La remédiation pédagogique est une réponse pensée et ciblée, intégrée à l’enseignement, qui part d’une difficulté précise.

🔸 Comment savoir si une remédiation est réussie ?

Quand l’élève retrouve le fil de l’apprentissage, progresse, et reprend confiance.
Pas forcément parce qu’il a tout réussi, mais parce qu’il a recompris quelque chose.
On le voit : il ose, il tente, il avance.

🔸 Quels outils peut-on utiliser ?

Tout ce qui aide à voir autrement :

  • des objets à manipuler,
  • des exemples concrets,
  • des pairs qui expliquent,
  • une consigne reformulée,
  • un schéma, une image, un silence aussi parfois.

Ce n’est pas l’outil qui compte. C’est l’intention pédagogique.

🔸 Est-ce qu’on peut tout remédier ?

Non.
Mais on peut toujours essayer de comprendre ce qui bloque.
Et c’est déjà beaucoup.
Car ne pas remédier, c’est accepter l’exclusion silencieuse.

Remédier, c’est refuser d’abandonner.
Pas parce qu’on a une solution à tout,
mais parce qu’on choisit de garder la porte ouverte.

Bibliographie

  • Allal, L. (1991). Vers une pratique de l’évaluation formative : Matériel de formation continue des enseignants. De Boeck-Wesmael.​
  • Altet, M. (2001). Pratiques d’évaluation et communication en classe. In G. Figari & M. Achouche (Eds.), L’activité évaluative réinterrogée : Regards scolaires et socioprofessionnels (pp. 78–83). De Boeck Université.​
  • Franck, N. (2017). Remédiation cognitive (2e éd.). Elsevier Masson.​
  • Gillig, J.-M. (2001). Remédiation, soutien et approfondissement à l’école : Théorie et pratique de la différenciation pédagogique. Hachette Éducation.​
  • Marsenach, J., & Mérand, R. (1987). L’évaluation formative en éducation physique et sportive dans les collèges (Rapport de recherche n° 2). Institut National de Recherche Pédagogique (INRP).​
  • Vygotski, L. S. (1997). Pensée et langage (F. Sève, Trad.). La Dispute. (Œuvre originale publiée en 1934)​

7 commentaires

  1. La resolution de probleme mathematiques a l’ecole primaire, quelles strategies

  2. Bonjour !je trouve très intéressant votre article sur la rèmédiation qui est aujourd’hui central dans les enseignements apprentissages je dois préparer un atelier sur la remediation avec mes collègues et j’aimerais avoir une échange d’idées
    Merci

  3. Bonjour j’ai trouvé ce document très riche.

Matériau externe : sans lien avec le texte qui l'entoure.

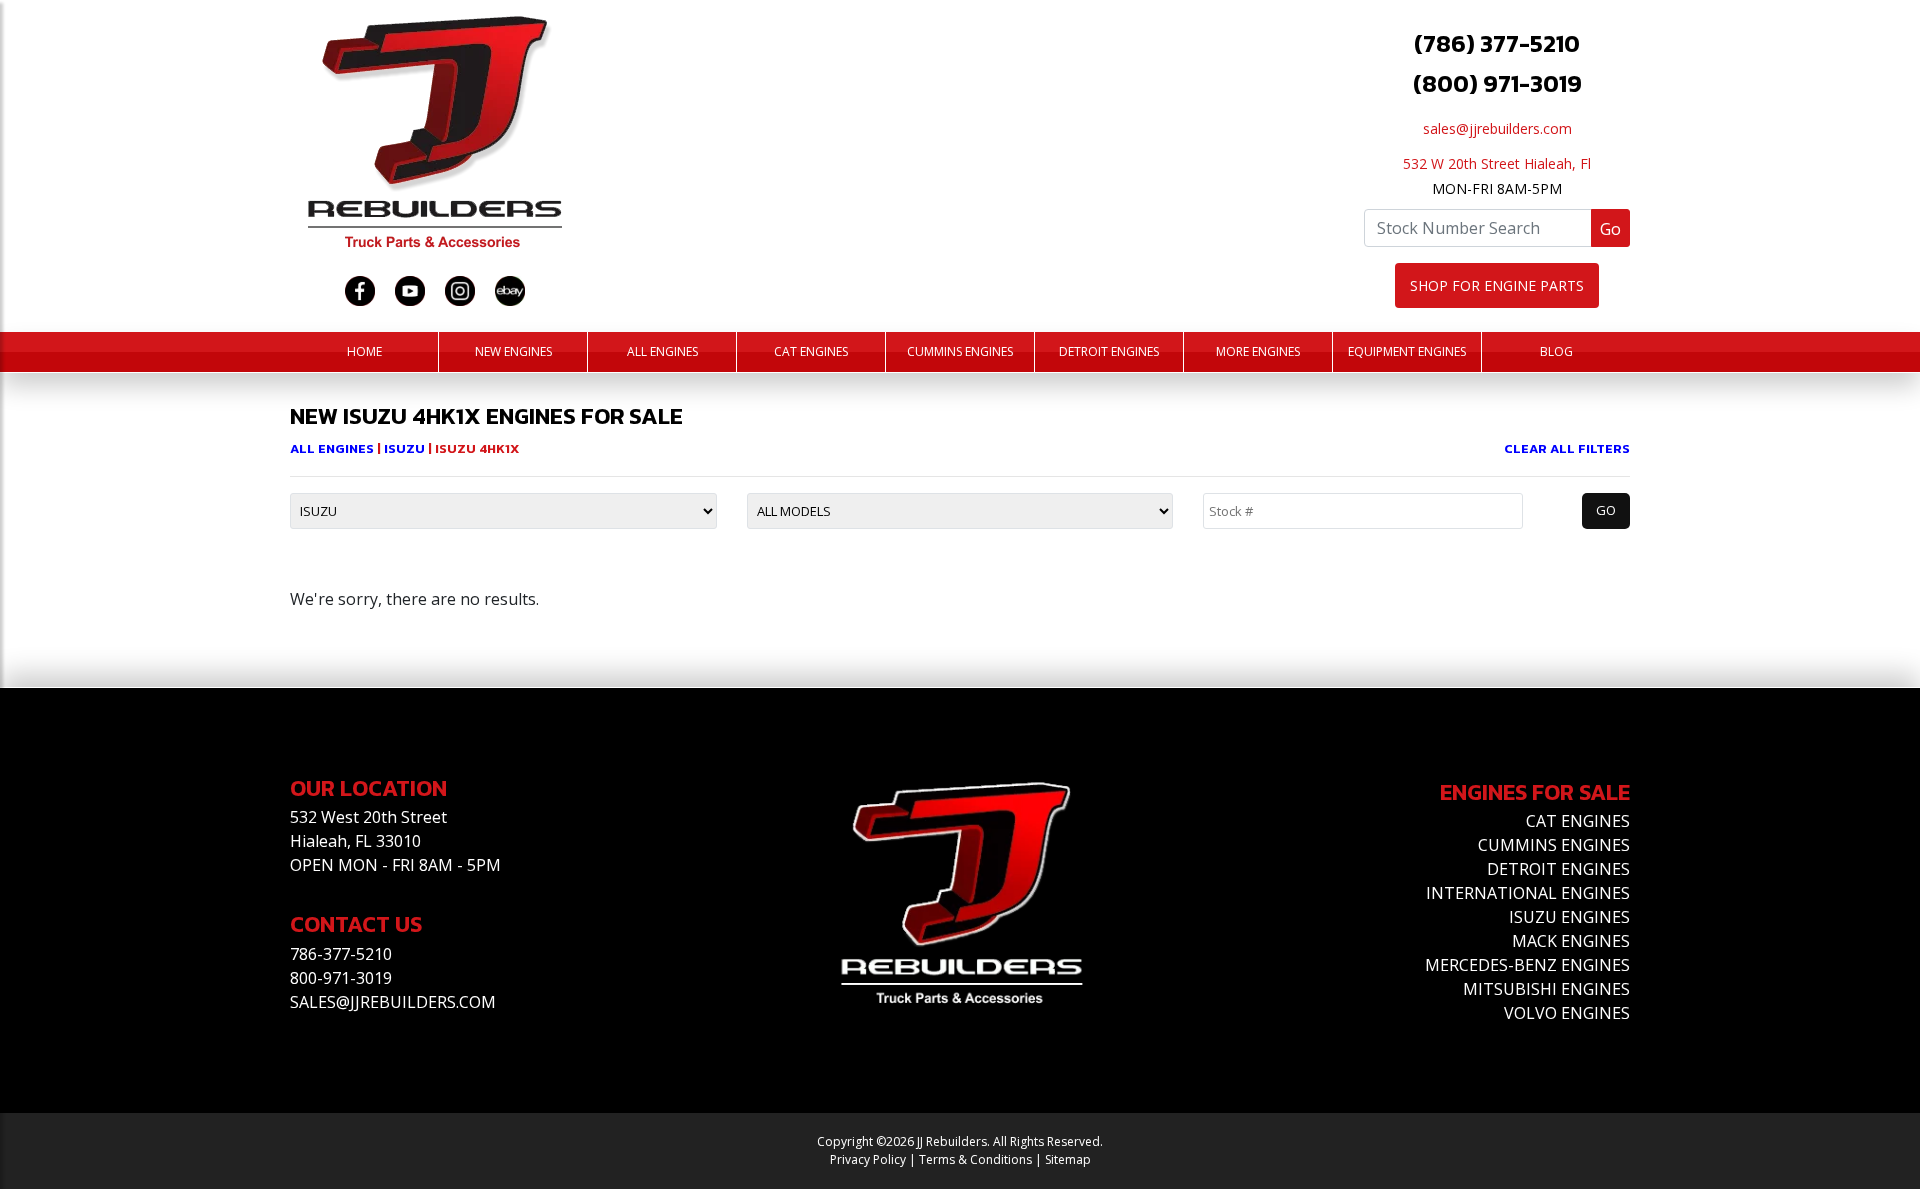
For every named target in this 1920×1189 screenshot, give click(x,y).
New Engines (513, 351)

Merci beaucoup car il m’a aidé à trouver des contenu pour l’écriture du module sur les stratégies de remédiation.

  4. Merci pour votre retour positif ! Je suis ravi que le document vous ait été utile pour l’écriture de votre module sur les stratégies de remédiation. Si vous avez d’autres questions ou besoin d’aide supplémentaire, n’hésitez pas à me le faire savoir. Bonne continuation dans votre travail !

  5. bonjour pour les débutants en fle en 3 eme année primaire il faut apprendre oralement par le biais des images ou bien apprendre l’alphabet

  6. Merci beaucoup pour votre article ça m’a beaucoup aidé car j’écris un travail de fin de cycle sur la remédiation,ça vraiment inspiré

  7. Je suis très heureux d’avoir lu cet article très édifiant. Merci bien !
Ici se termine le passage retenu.